T. C. Les deux impératifs essentiels pour la formation des élites sont l’exigence et l’ouverture. À l’évidence, il y a des progrès à faire sur l’ouverture. Ce n’est pas une découverte et il nous faut savoir où nous en sommes réellement maintenant. Les grandes écoles sont capables d’impulsions majeures. Quand, en 1972, l’entrée des femmes à l’X a été autorisée, cela a eu un effet d’entraînement massif sur la féminisation du métier d’ingénieur, et plus généralement sur la place des femmes dans la société. Pour autant, le recrutement dans les grandes écoles reflète-t-il la société ? Pas assez, sans aucun doute. Nous faisons des efforts avec le mentorat ou en diversifiant notre recrutement. À l’Institut Polytechnique de Paris (IP Paris), ces ambitions sont rassemblées au sein de notre Centre égalité des chances avec la volonté de faire évoluer le système.

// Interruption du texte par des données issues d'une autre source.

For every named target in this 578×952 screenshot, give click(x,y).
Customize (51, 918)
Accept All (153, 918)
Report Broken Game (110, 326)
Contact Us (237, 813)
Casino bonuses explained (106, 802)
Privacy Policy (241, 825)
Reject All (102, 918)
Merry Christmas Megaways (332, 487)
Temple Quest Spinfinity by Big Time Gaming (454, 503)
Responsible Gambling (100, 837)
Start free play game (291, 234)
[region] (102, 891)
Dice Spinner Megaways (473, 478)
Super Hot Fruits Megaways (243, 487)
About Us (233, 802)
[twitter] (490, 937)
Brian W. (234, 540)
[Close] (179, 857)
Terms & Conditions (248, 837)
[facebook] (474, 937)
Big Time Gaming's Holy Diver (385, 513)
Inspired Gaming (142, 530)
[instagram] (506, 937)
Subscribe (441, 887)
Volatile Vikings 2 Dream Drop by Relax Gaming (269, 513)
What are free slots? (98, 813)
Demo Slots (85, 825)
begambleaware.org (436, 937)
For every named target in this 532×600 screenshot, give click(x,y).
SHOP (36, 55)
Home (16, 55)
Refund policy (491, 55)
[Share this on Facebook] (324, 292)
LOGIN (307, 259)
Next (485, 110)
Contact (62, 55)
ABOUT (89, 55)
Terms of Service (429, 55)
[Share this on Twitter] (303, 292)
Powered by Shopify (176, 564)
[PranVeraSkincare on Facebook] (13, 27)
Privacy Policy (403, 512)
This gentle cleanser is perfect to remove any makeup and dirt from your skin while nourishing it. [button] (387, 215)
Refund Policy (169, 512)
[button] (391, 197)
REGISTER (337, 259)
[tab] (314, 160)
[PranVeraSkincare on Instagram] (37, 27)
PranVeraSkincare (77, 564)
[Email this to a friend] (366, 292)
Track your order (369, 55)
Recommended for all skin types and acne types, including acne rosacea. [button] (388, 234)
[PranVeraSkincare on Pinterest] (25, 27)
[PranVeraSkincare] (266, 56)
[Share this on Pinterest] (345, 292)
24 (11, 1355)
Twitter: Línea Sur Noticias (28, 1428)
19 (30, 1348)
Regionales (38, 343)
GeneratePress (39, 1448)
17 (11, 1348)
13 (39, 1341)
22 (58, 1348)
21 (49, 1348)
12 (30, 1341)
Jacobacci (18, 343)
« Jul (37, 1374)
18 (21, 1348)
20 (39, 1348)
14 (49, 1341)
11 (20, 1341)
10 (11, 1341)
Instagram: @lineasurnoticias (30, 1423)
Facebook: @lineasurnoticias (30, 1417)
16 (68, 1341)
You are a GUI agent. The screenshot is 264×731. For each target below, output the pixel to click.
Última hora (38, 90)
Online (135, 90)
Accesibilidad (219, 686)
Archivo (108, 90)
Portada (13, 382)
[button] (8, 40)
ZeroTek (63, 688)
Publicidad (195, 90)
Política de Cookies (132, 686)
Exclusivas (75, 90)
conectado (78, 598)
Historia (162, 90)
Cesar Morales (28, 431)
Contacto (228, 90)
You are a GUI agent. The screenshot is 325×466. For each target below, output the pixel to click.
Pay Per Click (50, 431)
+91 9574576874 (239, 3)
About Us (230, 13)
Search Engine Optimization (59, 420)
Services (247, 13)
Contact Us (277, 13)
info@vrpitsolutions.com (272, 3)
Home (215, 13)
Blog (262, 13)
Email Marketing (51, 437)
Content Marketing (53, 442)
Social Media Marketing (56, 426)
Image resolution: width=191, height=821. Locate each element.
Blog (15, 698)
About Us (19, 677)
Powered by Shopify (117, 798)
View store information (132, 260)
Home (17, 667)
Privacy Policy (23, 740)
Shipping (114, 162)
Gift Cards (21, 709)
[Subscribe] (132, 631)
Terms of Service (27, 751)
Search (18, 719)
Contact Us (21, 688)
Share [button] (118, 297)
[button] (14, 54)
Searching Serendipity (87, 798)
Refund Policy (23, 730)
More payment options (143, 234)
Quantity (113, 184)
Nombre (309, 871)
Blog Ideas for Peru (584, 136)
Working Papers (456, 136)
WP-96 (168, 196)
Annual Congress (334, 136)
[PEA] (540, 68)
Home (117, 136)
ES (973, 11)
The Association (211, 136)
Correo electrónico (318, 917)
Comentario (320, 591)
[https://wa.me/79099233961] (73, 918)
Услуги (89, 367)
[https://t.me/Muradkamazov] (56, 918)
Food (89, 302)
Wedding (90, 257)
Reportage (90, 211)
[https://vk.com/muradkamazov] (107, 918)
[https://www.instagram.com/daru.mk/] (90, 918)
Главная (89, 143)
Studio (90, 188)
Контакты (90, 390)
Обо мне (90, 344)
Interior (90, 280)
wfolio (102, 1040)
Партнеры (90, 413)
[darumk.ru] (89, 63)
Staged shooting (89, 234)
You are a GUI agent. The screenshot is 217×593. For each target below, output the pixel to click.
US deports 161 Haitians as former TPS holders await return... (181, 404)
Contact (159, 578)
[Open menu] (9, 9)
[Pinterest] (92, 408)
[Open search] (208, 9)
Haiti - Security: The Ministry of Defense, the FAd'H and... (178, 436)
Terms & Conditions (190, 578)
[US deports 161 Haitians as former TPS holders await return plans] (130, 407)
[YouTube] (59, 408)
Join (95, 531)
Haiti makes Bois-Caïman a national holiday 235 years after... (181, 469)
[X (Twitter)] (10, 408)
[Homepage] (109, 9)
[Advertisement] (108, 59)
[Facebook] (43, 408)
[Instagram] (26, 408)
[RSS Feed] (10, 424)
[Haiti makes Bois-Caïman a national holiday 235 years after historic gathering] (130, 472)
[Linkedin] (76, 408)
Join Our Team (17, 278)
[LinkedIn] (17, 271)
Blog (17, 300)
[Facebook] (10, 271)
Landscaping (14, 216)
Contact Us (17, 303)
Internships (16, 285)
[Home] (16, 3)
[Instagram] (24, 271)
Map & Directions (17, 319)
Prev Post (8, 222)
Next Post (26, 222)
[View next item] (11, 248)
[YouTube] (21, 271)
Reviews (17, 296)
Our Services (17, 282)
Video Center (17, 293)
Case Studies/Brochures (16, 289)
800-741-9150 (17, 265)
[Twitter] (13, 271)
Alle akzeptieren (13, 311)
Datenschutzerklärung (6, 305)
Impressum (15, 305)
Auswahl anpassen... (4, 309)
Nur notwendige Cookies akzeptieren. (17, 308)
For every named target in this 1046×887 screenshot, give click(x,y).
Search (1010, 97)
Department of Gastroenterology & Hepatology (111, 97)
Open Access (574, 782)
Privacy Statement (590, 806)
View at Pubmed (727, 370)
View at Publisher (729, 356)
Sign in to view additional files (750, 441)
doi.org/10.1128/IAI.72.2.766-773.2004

Notre tâche est de former des élites à l’image de la société, mais nous ne pouvons laisser penser que ce sont les grandes écoles qui sont responsables du manque de diversité. Repérer les talents est une question à laquelle tous les pays sont confrontés. J’ajoute, enfin, que la distinction « grande école versus université » est en train de s’estomper, à travers les grands ensembles comme Paris Sciences & Lettres (PSL), l’université Paris-Saclay, l’Institut Polytechnique de Paris, mais aussi à travers des initiatives innovantes partout sur le territoire, à Clermont-Ferrand ou à Valenciennes.

Que faudrait-il faire évoluer, selon vous, pour améliorer l’inclusion ?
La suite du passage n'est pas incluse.